Data section:

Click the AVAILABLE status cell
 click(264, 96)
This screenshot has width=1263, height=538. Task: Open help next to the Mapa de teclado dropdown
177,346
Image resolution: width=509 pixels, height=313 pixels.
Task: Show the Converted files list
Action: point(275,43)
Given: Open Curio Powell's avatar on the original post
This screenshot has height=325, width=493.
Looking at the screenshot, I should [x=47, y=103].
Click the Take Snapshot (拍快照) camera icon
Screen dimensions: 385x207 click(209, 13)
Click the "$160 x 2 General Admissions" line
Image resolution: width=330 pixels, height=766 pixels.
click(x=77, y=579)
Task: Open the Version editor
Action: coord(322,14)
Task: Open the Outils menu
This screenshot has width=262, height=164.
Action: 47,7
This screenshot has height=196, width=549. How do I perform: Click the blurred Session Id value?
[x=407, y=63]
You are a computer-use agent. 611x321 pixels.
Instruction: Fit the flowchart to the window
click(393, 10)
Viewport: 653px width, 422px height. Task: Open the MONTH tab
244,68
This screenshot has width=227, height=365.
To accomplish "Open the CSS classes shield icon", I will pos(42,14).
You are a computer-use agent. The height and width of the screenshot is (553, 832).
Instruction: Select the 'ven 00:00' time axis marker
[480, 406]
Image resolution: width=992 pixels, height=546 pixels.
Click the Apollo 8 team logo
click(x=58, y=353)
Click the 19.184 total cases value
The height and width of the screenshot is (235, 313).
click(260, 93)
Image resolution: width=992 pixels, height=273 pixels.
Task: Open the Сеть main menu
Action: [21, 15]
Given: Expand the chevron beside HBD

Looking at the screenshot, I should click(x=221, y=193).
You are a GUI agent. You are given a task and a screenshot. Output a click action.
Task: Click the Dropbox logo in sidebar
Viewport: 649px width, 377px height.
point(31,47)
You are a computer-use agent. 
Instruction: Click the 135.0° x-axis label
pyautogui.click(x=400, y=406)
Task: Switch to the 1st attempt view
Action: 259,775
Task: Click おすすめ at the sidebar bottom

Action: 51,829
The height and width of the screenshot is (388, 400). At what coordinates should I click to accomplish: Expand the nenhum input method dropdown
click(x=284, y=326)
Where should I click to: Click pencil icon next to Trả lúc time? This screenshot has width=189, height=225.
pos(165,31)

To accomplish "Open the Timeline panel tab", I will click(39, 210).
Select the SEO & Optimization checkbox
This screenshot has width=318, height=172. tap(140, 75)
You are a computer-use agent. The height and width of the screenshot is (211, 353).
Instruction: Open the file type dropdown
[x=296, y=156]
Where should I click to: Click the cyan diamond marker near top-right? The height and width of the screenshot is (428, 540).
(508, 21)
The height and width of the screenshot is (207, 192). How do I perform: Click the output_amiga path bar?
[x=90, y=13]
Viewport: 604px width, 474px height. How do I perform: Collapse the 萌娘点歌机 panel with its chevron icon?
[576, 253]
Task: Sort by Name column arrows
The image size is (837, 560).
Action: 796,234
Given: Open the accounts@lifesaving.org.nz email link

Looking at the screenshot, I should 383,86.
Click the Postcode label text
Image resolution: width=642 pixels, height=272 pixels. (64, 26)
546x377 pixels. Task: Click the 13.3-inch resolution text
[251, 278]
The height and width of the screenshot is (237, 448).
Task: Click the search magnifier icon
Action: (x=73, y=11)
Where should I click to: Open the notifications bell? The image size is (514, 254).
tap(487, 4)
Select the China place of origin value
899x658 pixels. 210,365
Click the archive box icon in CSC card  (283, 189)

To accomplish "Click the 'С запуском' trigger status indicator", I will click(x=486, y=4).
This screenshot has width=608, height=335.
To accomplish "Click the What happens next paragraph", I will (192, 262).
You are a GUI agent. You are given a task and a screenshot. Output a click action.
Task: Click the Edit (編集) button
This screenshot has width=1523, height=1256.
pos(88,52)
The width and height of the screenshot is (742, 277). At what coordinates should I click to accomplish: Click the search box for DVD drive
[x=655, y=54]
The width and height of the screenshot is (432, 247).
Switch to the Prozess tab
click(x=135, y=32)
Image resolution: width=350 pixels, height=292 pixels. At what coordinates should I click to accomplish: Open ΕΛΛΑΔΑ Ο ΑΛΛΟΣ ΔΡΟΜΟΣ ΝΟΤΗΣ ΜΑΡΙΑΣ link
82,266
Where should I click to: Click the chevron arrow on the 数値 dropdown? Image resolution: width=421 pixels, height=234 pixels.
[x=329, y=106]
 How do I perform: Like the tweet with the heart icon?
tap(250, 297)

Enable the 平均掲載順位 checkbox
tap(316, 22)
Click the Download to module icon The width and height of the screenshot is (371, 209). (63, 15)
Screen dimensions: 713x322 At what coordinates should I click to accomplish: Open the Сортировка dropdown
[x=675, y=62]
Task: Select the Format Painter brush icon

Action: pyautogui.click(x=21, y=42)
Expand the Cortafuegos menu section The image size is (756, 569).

Action item:
In the entries, find the line containing "This screenshot has width=608, height=335." and output it and all remaining lines exactly.

Response area:
This screenshot has width=608, height=335.
To accomplish "Click the What happens next paragraph", I will (192, 262).
You are a GUI agent. You are given a task and a screenshot. Output a click action.
Task: Click the Edit (編集) button
This screenshot has width=1523, height=1256.
pos(88,52)
The width and height of the screenshot is (742, 277). At what coordinates should I click to accomplish: Click the search box for DVD drive
[x=655, y=54]
The width and height of the screenshot is (432, 247).
Switch to the Prozess tab
click(x=135, y=32)
Image resolution: width=350 pixels, height=292 pixels. At what coordinates should I click to accomplish: Open ΕΛΛΑΔΑ Ο ΑΛΛΟΣ ΔΡΟΜΟΣ ΝΟΤΗΣ ΜΑΡΙΑΣ link
82,266
Where should I click to: Click the chevron arrow on the 数値 dropdown? Image resolution: width=421 pixels, height=234 pixels.
[x=329, y=106]
 How do I perform: Like the tweet with the heart icon?
tap(250, 297)

Enable the 平均掲載順位 checkbox
tap(316, 22)
Click the Download to module icon The width and height of the screenshot is (371, 209). (63, 15)
Screen dimensions: 713x322 At what coordinates should I click to accomplish: Open the Сортировка dropdown
[x=675, y=62]
Task: Select the Format Painter brush icon

Action: pyautogui.click(x=21, y=42)
Expand the Cortafuegos menu section The image size is (756, 569).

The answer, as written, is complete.